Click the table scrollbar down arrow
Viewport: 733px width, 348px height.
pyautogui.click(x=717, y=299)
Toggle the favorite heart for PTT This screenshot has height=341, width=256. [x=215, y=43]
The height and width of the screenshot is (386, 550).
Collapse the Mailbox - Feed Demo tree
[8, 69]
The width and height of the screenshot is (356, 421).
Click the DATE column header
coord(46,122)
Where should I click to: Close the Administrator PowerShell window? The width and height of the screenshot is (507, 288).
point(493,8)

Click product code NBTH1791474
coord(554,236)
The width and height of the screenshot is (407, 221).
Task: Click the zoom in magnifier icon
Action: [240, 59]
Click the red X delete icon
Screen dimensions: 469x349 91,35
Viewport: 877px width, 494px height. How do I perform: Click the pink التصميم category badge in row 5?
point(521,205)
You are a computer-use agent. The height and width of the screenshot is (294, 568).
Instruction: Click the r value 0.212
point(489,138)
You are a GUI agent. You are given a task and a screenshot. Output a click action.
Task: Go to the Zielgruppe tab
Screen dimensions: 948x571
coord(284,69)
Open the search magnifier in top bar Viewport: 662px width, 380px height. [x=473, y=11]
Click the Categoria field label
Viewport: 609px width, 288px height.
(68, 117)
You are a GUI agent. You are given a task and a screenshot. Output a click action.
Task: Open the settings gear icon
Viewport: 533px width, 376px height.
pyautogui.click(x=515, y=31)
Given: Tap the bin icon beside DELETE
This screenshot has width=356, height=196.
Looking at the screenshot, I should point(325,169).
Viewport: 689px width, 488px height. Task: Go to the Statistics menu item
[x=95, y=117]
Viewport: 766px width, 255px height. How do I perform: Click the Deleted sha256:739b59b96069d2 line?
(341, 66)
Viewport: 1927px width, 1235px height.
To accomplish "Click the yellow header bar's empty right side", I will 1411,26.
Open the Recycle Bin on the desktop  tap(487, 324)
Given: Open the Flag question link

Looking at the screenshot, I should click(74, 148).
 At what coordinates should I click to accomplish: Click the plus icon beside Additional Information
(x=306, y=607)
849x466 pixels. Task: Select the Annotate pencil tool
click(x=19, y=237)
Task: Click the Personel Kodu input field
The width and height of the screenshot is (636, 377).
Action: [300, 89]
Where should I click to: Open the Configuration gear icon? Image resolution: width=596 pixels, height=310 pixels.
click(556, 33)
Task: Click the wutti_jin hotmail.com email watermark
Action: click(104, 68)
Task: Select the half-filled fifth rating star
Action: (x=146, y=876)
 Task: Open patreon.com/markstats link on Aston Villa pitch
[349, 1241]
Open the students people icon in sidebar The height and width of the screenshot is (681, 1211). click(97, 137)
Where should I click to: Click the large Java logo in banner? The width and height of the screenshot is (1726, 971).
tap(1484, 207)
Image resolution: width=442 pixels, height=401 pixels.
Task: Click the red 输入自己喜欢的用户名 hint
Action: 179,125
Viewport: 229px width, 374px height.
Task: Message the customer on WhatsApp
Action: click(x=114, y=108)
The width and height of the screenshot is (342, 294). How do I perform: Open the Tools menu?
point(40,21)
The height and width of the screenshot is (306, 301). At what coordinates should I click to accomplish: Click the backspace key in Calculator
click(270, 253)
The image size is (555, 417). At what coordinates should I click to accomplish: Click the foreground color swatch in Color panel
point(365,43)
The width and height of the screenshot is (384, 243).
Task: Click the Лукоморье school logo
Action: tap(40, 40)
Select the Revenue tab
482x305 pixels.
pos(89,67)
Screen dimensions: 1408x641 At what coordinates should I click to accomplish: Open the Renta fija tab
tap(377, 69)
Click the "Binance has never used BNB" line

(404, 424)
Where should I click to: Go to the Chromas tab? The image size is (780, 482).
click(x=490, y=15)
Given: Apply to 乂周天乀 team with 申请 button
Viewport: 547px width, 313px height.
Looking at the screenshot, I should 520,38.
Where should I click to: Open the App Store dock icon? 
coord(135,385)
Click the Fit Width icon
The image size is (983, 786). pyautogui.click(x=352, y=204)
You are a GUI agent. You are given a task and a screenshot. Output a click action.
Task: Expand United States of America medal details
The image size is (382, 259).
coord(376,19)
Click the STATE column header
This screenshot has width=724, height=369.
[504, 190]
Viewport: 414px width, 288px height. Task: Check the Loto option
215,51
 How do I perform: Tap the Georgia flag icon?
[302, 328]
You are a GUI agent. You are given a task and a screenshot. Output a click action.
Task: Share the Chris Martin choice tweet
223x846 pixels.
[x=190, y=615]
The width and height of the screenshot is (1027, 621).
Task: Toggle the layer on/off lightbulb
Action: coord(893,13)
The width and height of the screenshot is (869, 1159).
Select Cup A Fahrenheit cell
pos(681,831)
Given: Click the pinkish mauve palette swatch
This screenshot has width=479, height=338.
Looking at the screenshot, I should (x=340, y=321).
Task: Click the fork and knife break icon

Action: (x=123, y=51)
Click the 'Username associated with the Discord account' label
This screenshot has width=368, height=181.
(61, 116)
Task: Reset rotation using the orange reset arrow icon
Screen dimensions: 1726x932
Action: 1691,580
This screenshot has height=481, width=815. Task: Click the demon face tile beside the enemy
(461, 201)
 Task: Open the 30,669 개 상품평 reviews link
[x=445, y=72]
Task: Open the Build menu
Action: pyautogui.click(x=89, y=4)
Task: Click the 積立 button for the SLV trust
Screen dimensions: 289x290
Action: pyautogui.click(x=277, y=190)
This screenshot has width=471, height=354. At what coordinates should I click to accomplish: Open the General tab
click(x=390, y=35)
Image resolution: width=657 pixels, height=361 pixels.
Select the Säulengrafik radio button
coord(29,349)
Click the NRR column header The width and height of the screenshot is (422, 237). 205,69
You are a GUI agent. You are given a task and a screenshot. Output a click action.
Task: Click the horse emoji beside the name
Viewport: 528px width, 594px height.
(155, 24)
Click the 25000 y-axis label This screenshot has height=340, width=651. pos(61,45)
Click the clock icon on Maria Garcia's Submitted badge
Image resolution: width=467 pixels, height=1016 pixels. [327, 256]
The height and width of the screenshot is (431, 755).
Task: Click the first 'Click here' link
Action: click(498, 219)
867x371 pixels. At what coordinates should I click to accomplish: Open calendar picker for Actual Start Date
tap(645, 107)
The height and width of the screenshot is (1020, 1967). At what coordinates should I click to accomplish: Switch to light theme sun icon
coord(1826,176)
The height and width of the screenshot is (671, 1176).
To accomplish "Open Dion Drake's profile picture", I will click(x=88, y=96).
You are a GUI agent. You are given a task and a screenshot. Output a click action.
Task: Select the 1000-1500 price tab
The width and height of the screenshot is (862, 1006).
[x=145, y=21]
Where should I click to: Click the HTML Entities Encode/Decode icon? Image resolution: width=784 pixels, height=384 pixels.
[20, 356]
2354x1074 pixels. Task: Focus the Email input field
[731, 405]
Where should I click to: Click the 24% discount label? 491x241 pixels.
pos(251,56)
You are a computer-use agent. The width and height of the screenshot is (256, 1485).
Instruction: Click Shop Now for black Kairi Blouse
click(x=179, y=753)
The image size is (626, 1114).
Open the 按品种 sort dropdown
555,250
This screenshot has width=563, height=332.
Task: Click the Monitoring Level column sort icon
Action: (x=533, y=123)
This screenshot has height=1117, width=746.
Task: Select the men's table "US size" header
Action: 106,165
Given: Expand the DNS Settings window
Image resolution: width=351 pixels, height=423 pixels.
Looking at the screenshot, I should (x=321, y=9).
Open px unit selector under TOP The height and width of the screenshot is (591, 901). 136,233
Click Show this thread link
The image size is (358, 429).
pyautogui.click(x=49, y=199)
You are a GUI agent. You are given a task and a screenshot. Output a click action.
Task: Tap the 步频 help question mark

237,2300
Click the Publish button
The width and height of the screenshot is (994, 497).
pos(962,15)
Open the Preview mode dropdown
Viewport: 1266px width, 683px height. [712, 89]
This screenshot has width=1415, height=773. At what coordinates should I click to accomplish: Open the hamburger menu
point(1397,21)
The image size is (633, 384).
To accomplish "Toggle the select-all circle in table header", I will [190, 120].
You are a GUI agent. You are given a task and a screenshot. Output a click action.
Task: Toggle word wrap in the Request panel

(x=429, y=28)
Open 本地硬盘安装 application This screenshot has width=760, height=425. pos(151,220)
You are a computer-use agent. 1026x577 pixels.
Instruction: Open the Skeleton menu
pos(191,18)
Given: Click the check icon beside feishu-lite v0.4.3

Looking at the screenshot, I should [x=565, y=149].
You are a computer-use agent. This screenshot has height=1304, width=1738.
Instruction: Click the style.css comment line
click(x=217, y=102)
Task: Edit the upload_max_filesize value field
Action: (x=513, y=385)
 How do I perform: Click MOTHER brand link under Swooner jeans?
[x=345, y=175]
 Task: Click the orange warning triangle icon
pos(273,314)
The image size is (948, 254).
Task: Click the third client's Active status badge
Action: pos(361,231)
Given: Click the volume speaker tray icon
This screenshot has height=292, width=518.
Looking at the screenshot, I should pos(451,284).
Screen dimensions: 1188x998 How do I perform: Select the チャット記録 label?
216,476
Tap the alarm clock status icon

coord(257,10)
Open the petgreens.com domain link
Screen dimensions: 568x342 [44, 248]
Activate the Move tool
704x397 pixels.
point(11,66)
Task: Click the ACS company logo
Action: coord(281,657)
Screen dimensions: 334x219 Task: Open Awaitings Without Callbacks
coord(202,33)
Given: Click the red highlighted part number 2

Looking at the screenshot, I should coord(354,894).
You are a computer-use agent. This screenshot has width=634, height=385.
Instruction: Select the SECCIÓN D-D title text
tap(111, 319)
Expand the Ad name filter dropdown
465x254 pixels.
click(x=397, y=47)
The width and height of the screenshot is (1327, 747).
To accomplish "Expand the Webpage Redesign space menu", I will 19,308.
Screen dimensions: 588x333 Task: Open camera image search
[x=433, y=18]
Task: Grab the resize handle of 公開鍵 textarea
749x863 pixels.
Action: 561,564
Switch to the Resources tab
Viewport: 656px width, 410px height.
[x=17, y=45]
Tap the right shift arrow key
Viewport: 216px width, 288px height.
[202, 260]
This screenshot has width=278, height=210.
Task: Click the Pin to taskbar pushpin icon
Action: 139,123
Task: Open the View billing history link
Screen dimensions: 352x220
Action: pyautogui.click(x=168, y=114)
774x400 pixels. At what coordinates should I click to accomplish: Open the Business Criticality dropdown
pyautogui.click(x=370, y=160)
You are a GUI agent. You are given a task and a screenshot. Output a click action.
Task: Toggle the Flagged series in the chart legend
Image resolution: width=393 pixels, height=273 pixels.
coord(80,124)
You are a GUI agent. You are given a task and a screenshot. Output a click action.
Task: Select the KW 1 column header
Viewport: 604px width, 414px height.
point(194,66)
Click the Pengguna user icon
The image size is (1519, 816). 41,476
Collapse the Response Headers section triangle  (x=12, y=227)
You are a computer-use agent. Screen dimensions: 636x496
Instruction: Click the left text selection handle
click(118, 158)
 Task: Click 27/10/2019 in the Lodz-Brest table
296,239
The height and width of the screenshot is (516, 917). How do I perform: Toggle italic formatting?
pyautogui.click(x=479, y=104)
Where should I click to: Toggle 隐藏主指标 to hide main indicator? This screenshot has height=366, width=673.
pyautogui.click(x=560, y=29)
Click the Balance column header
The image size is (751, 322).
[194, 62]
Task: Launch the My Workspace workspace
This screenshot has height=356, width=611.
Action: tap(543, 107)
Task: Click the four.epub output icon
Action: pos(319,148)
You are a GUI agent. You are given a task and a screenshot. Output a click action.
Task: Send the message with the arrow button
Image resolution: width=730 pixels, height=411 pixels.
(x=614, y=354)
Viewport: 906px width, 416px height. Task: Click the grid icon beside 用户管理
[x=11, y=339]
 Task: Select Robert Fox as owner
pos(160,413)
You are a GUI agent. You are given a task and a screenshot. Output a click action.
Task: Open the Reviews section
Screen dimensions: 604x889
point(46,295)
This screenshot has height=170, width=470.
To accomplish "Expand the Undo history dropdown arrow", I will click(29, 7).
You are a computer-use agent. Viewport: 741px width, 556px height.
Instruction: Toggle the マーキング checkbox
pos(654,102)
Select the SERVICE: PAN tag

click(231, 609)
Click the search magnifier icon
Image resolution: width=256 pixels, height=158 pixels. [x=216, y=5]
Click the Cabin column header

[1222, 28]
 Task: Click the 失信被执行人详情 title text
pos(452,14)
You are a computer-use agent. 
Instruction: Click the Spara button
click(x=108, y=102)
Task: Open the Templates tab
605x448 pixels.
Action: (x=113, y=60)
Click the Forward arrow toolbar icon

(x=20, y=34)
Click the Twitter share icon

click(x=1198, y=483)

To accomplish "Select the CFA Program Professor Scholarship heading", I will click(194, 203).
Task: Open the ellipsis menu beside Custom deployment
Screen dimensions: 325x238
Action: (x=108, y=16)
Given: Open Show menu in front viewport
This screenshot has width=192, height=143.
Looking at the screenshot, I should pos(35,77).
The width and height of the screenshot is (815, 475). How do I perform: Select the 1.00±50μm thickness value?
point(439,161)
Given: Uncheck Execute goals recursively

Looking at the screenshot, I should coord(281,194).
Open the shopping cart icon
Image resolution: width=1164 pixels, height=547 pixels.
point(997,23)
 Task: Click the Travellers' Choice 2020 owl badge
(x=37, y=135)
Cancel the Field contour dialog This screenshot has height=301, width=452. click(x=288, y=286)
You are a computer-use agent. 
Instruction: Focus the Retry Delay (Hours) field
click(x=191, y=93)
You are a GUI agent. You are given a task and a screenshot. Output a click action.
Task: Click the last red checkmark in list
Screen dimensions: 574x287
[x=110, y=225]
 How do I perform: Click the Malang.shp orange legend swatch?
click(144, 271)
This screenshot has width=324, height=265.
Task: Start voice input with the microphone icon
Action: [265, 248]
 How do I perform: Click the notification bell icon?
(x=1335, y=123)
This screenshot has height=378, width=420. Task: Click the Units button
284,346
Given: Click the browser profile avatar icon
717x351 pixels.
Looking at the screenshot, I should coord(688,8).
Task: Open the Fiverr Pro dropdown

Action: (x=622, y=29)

Aim of the exercise.
Recast the lines starting at the one containing "Task: Open the View billing history link" and ending at the one containing "Action: pos(319,148)" as a numbered list, leaving out blank lines.

Written solution.
1. Task: Open the View billing history link
2. Screen dimensions: 352x220
3. Action: pyautogui.click(x=168, y=114)
4. 774x400 pixels. At what coordinates should I click to accomplish: Open the Business Criticality dropdown
5. pyautogui.click(x=370, y=160)
6. You are a GUI agent. You are given a task and a screenshot. Output a click action.
7. Task: Toggle the Flagged series in the chart legend
8. Image resolution: width=393 pixels, height=273 pixels.
9. coord(80,124)
10. You are a GUI agent. You are given a task and a screenshot. Output a click action.
11. Task: Select the KW 1 column header
12. Viewport: 604px width, 414px height.
13. point(194,66)
14. Click the Pengguna user icon
15. The image size is (1519, 816). 41,476
16. Collapse the Response Headers section triangle  (x=12, y=227)
17. You are a computer-use agent. Screen dimensions: 636x496
18. Instruction: Click the left text selection handle
19. click(118, 158)
20.  Task: Click 27/10/2019 in the Lodz-Brest table
21. 296,239
22. The height and width of the screenshot is (516, 917). How do I perform: Toggle italic formatting?
23. pyautogui.click(x=479, y=104)
24. Where should I click to: Toggle 隐藏主指标 to hide main indicator? This screenshot has height=366, width=673.
25. pyautogui.click(x=560, y=29)
26. Click the Balance column header
27. The image size is (751, 322).
28. [194, 62]
29. Task: Launch the My Workspace workspace
30. This screenshot has height=356, width=611.
31. Action: tap(543, 107)
32. Task: Click the four.epub output icon
33. Action: pos(319,148)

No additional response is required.